Extracted material
□ □ □ □ □
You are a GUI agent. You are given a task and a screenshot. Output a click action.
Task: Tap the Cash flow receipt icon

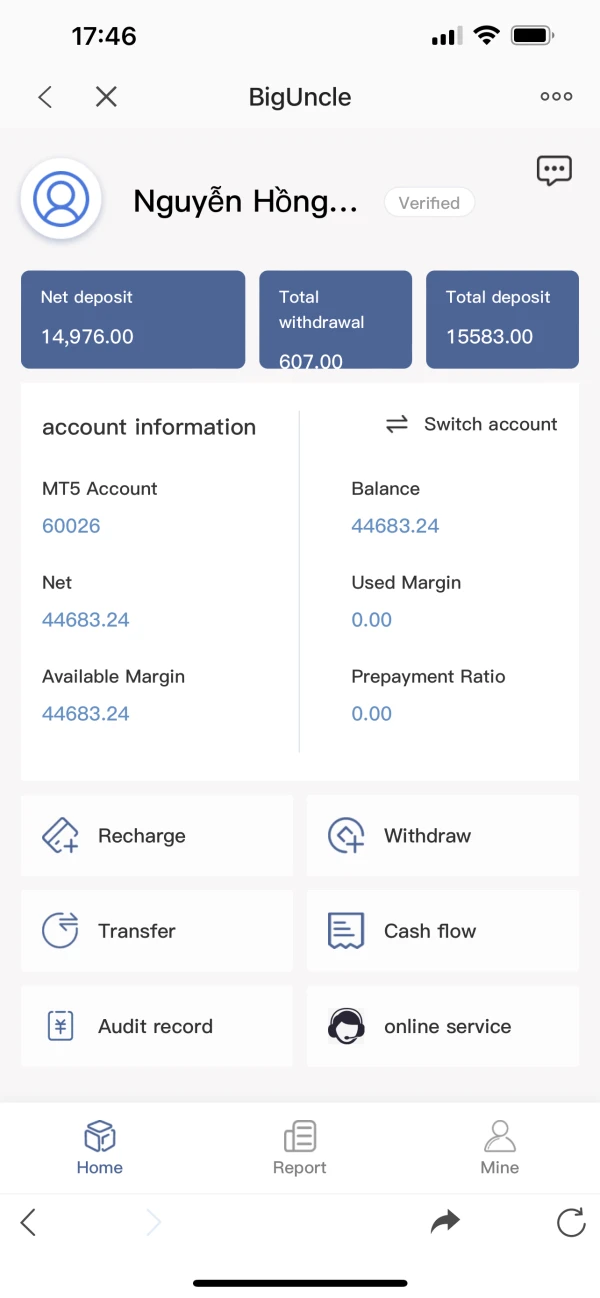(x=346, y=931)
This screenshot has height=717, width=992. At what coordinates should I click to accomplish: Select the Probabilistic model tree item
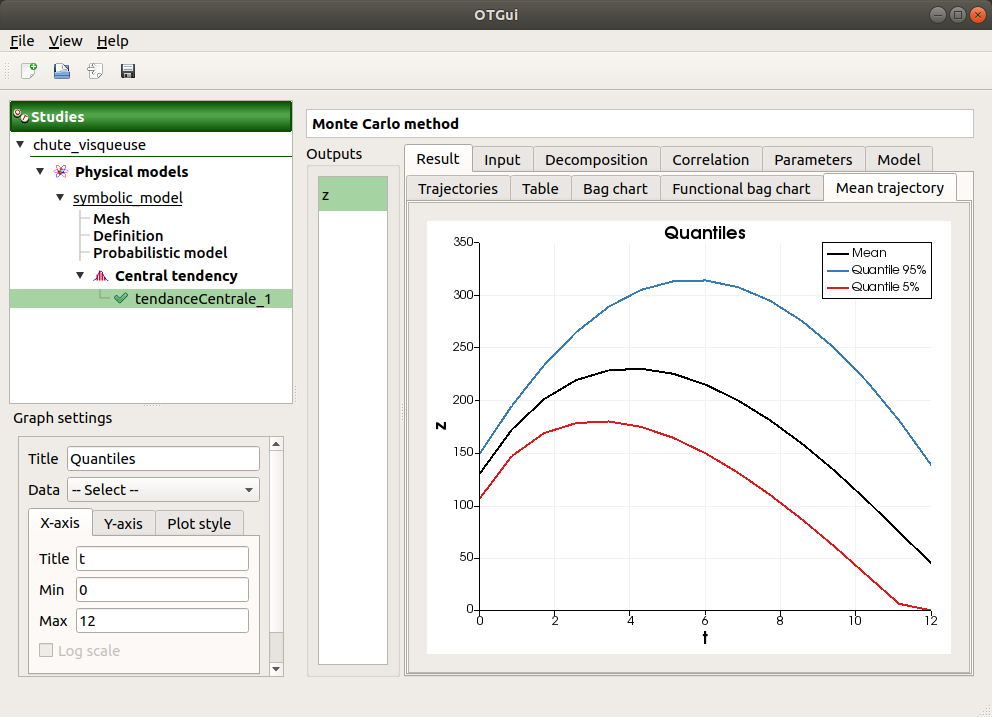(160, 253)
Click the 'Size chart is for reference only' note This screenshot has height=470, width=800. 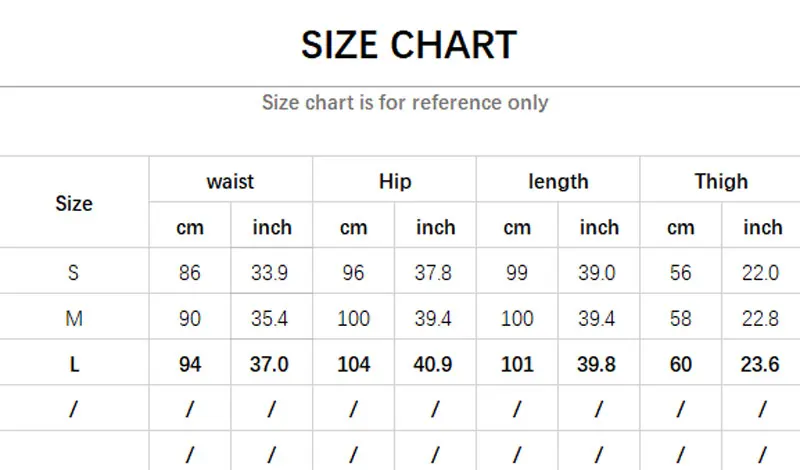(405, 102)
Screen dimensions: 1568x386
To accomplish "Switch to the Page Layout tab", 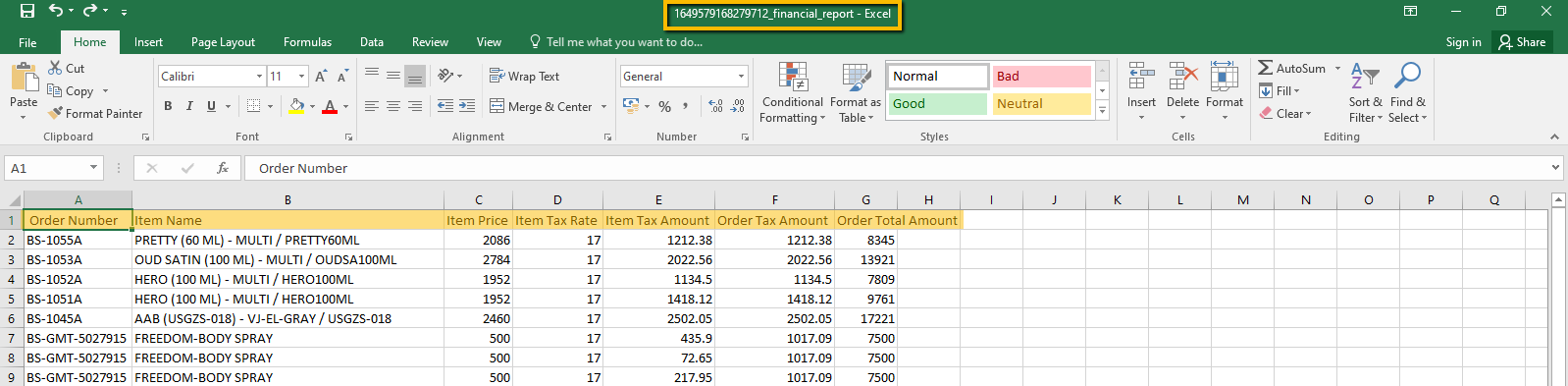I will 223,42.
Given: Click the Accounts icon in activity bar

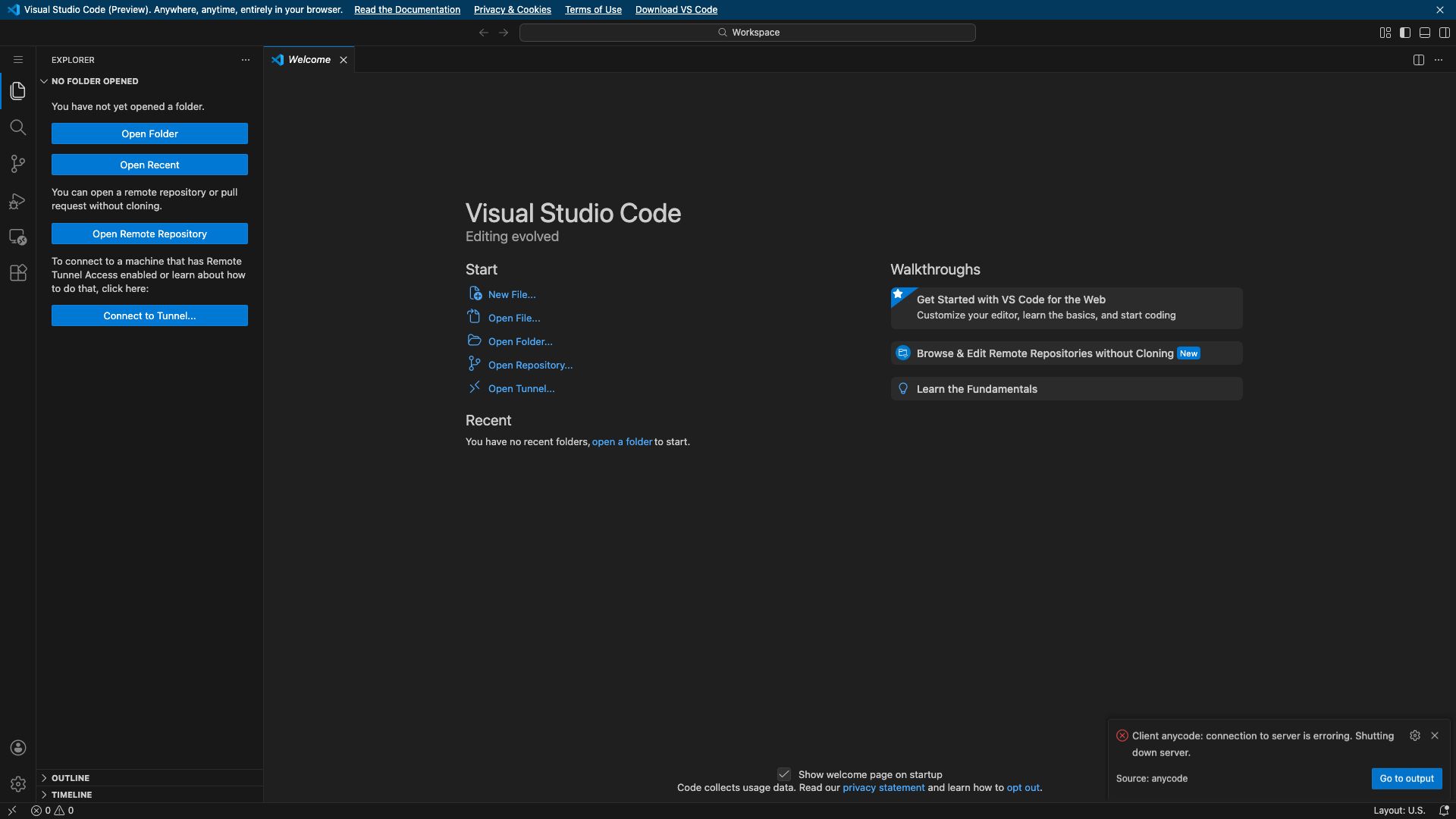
□ □ □ □ □
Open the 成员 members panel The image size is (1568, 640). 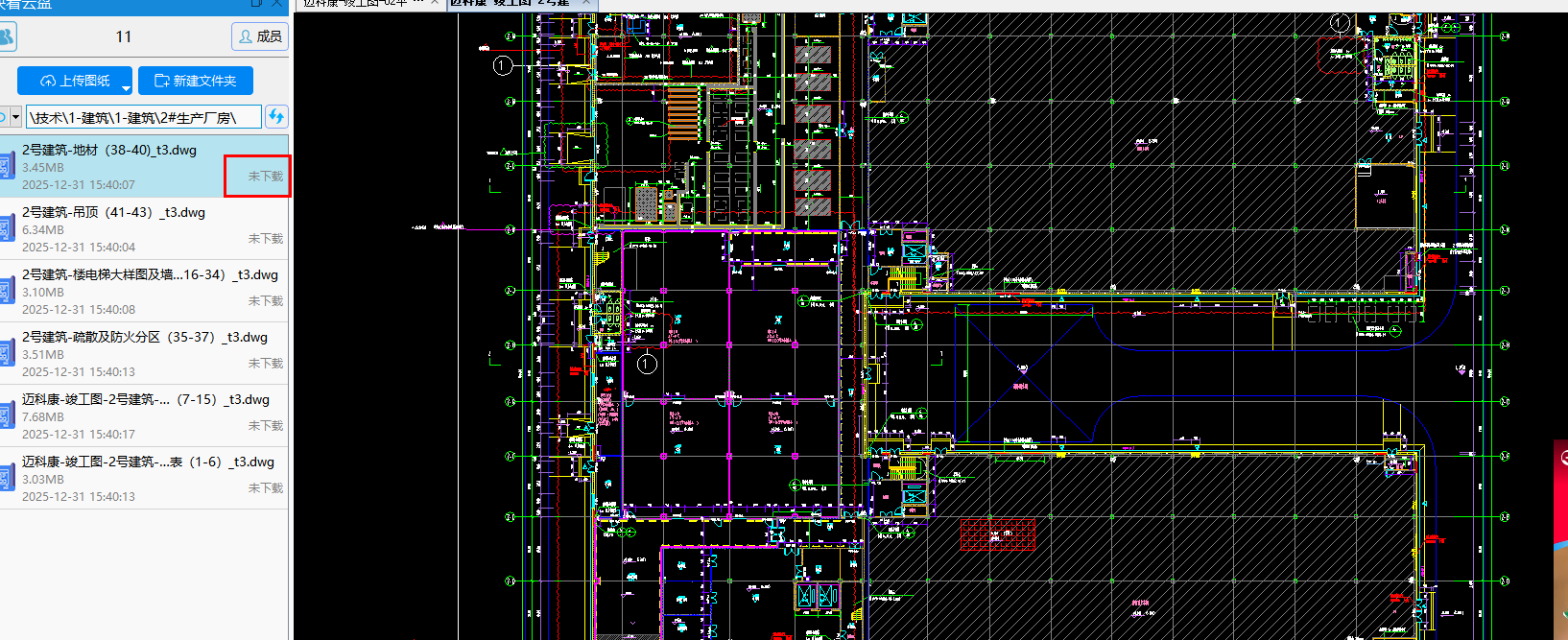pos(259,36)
□ □ □ □ □
Work required
How many lines in the entries above contain the word "icon"? Reply with the number alone.

Response
2